Install DRBD 8.4.4 From Source

At this time, no EPEL repo exists for RHEL7, and the Fedora RPMs don't work, so we will install DRBD 8.4.4 from source.

Install dependencies:

yum -y install gcc flex rpm-build wget kernel-devel
wget -c http://oss.linbit.com/drbd/8.4/drbd-8.4.4.tar.gz
tar -xvzf drbd-8.4.4.tar.gz 
cd drbd-8.4.4
./configure \
  --prefix=/usr \
  --localstatedir=/var \
  --sysconfdir=/etc \
  --with-km \
  --with-udev \
  --with-pacemaker \
  --with-bashcompletion \
  --with-utils \
  --without-xen \
  --without-rgmanager \
  --without-heartbeat
make
make install

Don't let DRBD start on boot (pacemaker will handle it for us).

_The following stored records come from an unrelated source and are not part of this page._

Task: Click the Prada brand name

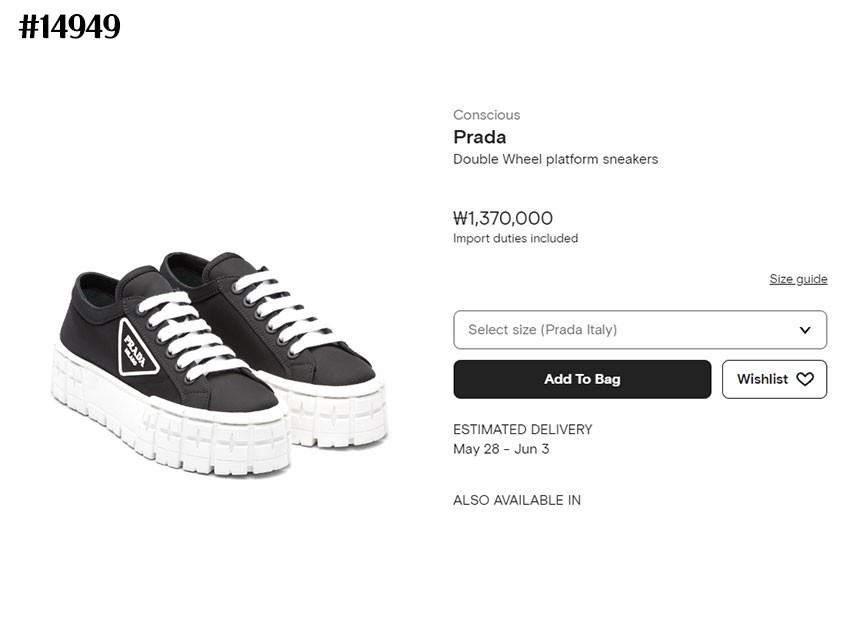Action: [x=480, y=137]
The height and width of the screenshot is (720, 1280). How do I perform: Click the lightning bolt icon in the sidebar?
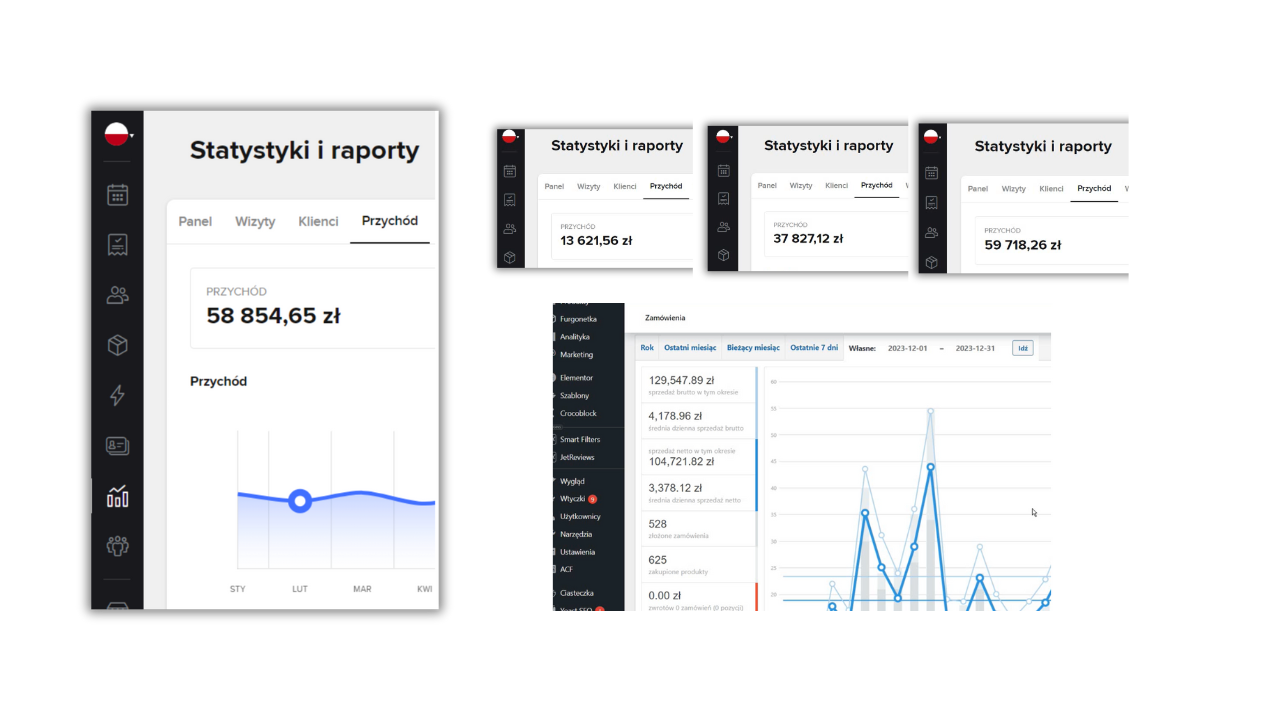tap(117, 395)
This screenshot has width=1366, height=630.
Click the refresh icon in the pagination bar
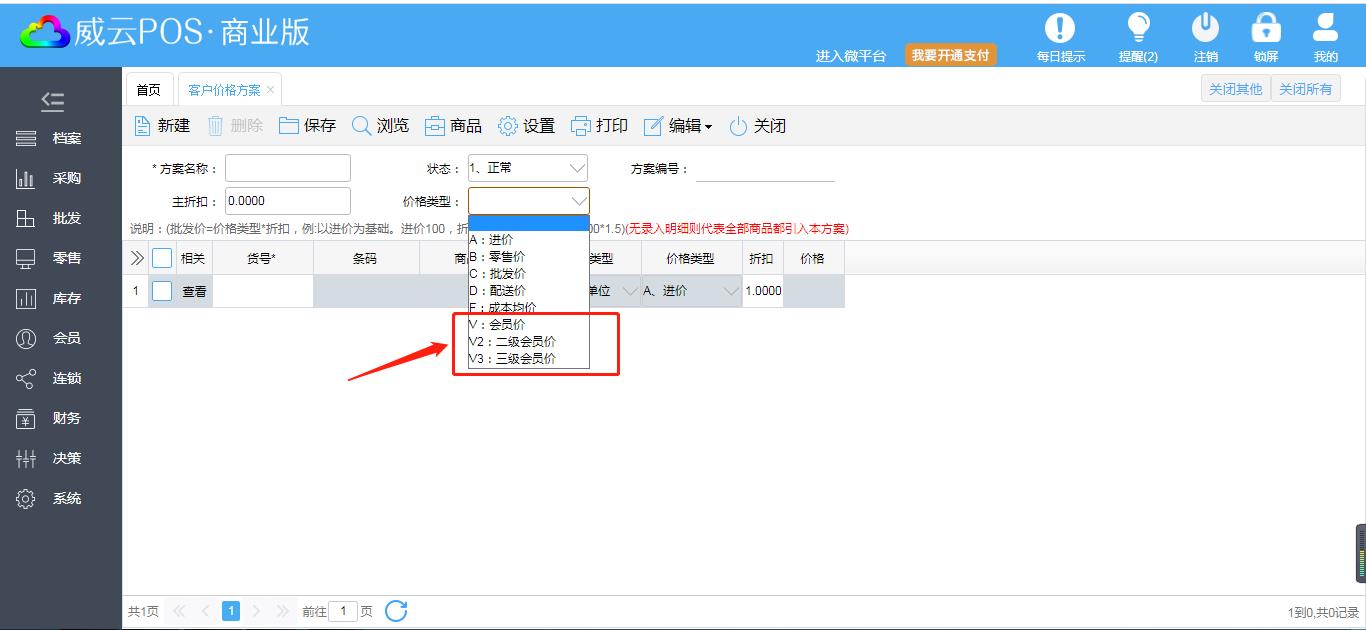pos(396,611)
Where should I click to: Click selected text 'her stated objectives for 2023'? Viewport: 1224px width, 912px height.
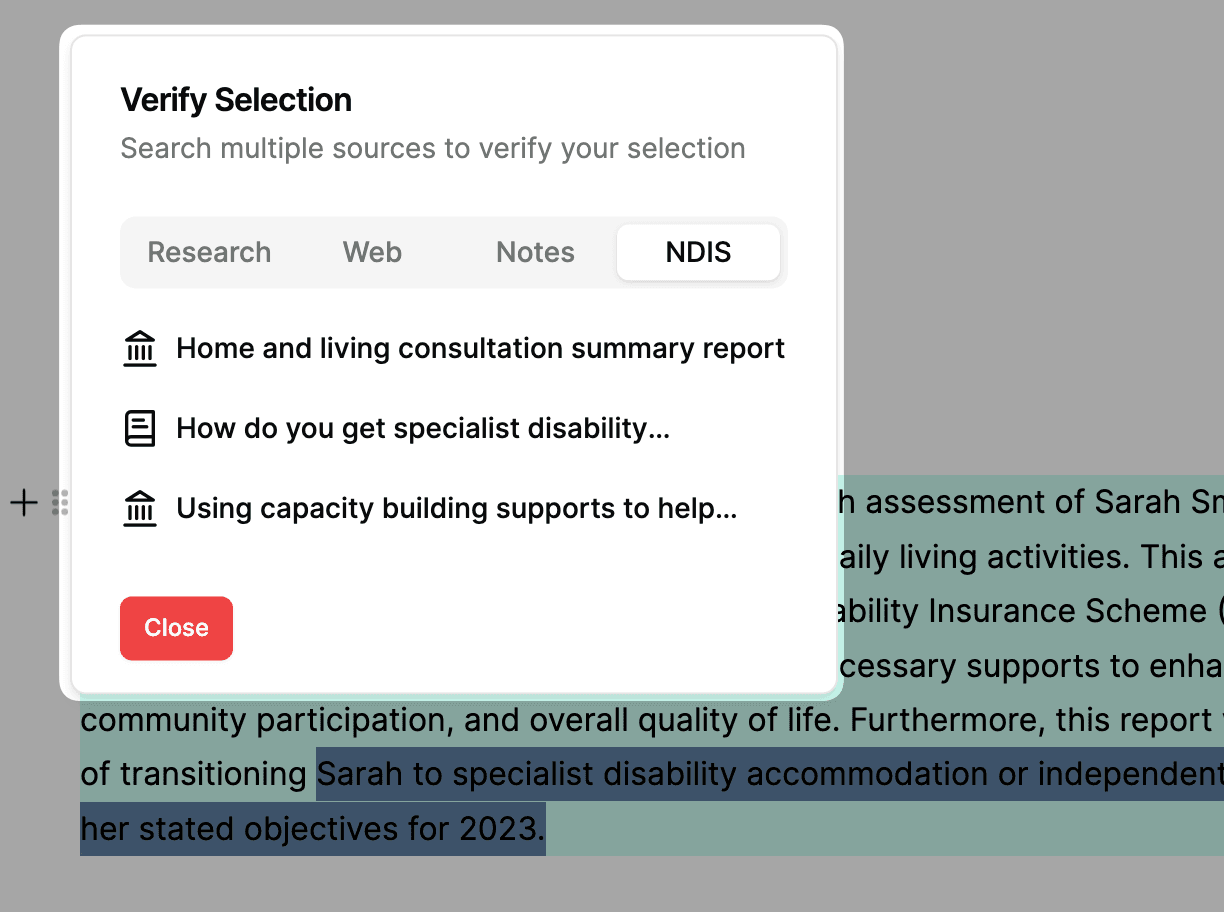[x=312, y=829]
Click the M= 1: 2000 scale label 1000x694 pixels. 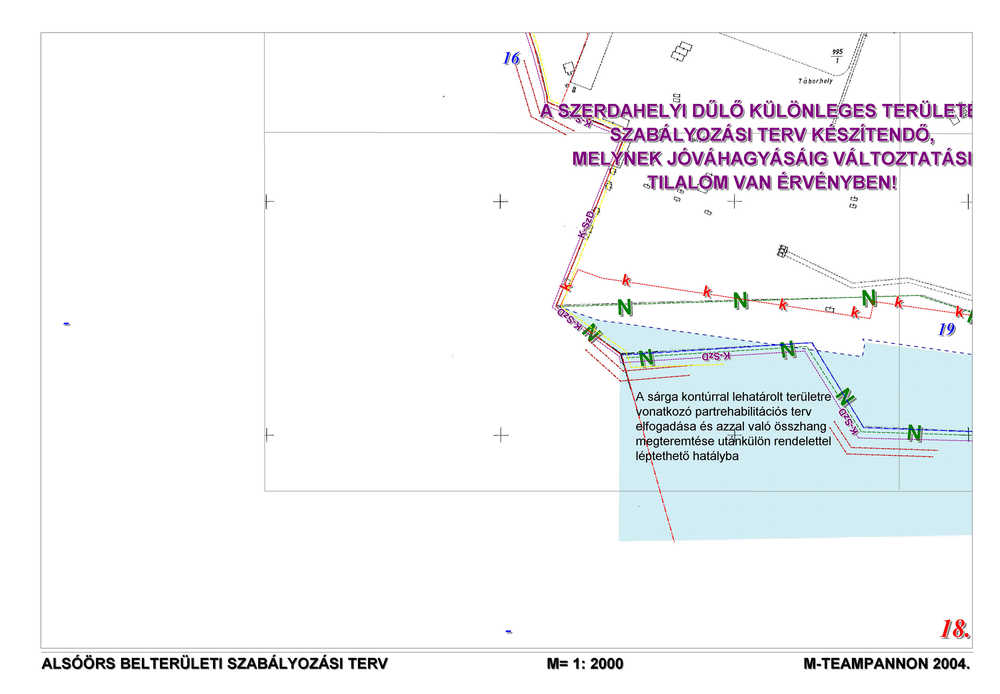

systemctl disable drbd.service

drbd.service is not a native service, redirecting to /sbin/chkconfig.
Executing /sbin/chkconfig drbd off

Done.

Optional; Make RPMs

Warning: I've not been able to get the RPMs genreated here to install yet. I'd recommend skipping this, unless you want to help sort out the problems. :)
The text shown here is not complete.